There is good news and bad news. The good news is that there is a nice formula for the number of general paths in $\mathbb{Z}^2$ from one point to another as a sum of multinomial coefficients, as opposed to the recursive formula that you linked to. Also, it's straightforward to generalize this formula to higher dimensions. The bad news is that enumeration of injective paths probably requires the inclusion-exclusion principle, so the resulting formula won't be nearly as nice.
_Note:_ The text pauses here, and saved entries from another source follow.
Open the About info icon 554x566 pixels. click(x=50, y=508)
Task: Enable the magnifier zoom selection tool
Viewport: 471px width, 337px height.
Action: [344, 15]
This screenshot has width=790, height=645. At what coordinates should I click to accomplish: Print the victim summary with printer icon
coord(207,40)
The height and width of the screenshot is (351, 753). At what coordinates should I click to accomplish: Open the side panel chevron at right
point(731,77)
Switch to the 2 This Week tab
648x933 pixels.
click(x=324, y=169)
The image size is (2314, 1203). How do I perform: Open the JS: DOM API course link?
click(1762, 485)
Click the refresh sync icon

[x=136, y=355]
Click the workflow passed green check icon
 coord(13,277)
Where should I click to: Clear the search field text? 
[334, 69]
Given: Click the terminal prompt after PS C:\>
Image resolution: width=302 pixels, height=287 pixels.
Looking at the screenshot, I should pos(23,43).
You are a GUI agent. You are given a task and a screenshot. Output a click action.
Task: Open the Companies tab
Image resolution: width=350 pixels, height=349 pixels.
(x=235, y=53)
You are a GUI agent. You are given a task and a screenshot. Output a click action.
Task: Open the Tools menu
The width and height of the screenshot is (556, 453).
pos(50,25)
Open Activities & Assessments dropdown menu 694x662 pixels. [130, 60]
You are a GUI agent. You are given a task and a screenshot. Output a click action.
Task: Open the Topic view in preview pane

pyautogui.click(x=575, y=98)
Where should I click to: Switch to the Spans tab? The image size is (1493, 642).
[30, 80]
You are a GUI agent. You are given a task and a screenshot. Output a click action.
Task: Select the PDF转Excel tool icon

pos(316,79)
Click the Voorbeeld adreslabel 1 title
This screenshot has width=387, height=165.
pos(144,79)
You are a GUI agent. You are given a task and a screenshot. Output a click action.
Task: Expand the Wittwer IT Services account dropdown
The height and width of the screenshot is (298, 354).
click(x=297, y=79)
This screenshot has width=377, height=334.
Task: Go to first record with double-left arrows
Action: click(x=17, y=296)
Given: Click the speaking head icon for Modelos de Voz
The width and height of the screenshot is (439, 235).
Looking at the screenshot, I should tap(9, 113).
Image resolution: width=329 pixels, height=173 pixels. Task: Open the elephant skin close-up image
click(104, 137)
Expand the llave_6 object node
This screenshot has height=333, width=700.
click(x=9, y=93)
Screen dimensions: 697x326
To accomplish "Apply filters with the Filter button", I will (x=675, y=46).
For general paths, let $x$ and $y$ be points in $\mathbb{Z}^2$, let the (signed) horizontal and vertical displacements between $x$ and $y$ be $h$ and $v$ (in $\mathbb{Z}$), and let $P_{x,y,n}$ be the number of paths of length $n$ between points $x$ and $y$. A path is equivalent to a sequence of moves to the left, right, up or down. Let $l, r, u, d \ge0$ be the number of such moves, respectively. Then, considering the total number of moves, $$l+r+u+d=n$$ and considering the horizontal and vertical displacements $$r-l=h,\quad u-d=v.$$ If $l,r,u,d$ satisfy these conditions, there are exactly the multinomial coefficient $\binom{n}{l,r,u,d} $ paths from $x$ to $y$ in $n$ steps. So, $$P_{x,y,n}=\sum_{l,r,u,d}\binom{n}{l,r,u,d},$$ where the indices of the sum are non-negative integers satisfying the three conditions. You can solve the system of three equations in four variables to rewrite the sum with a single index, for instance $$P_{x,y,n}=\sum_{l\ge0}\binom{n}{l,l+h,\frac{n-h-v}2-l,\frac{n-h+v}2-l}.$$

Now for the case of injective paths, we can use the inclusion-exclusion principle. From the collection of general paths, subtract those that have at least one point of intersection (in time and space), leaving $P_{x,y,n}-\sum_{m,z}P_{x,z,m}P_{z,y,n-m}.$ However, this subtracts paths with at least two points of intersection twice, so we have to add these back in, leaving $$P_{x,y,n}-\sum_{m,z}P_{x,z,m}P_{z,y,n-m}+ \sum_{m_1,m_2,z_1,z_2}P_{x,z_1,m_1}P_{z_1,z_2,m_2}P_{z_2,y,n-m_1-m_2}-\cdots,$$ etc. If there is a more direct enumeration of the injective paths avoiding the use of the inclusion-exclusion principle, I'd be surprised (but pleasantly so).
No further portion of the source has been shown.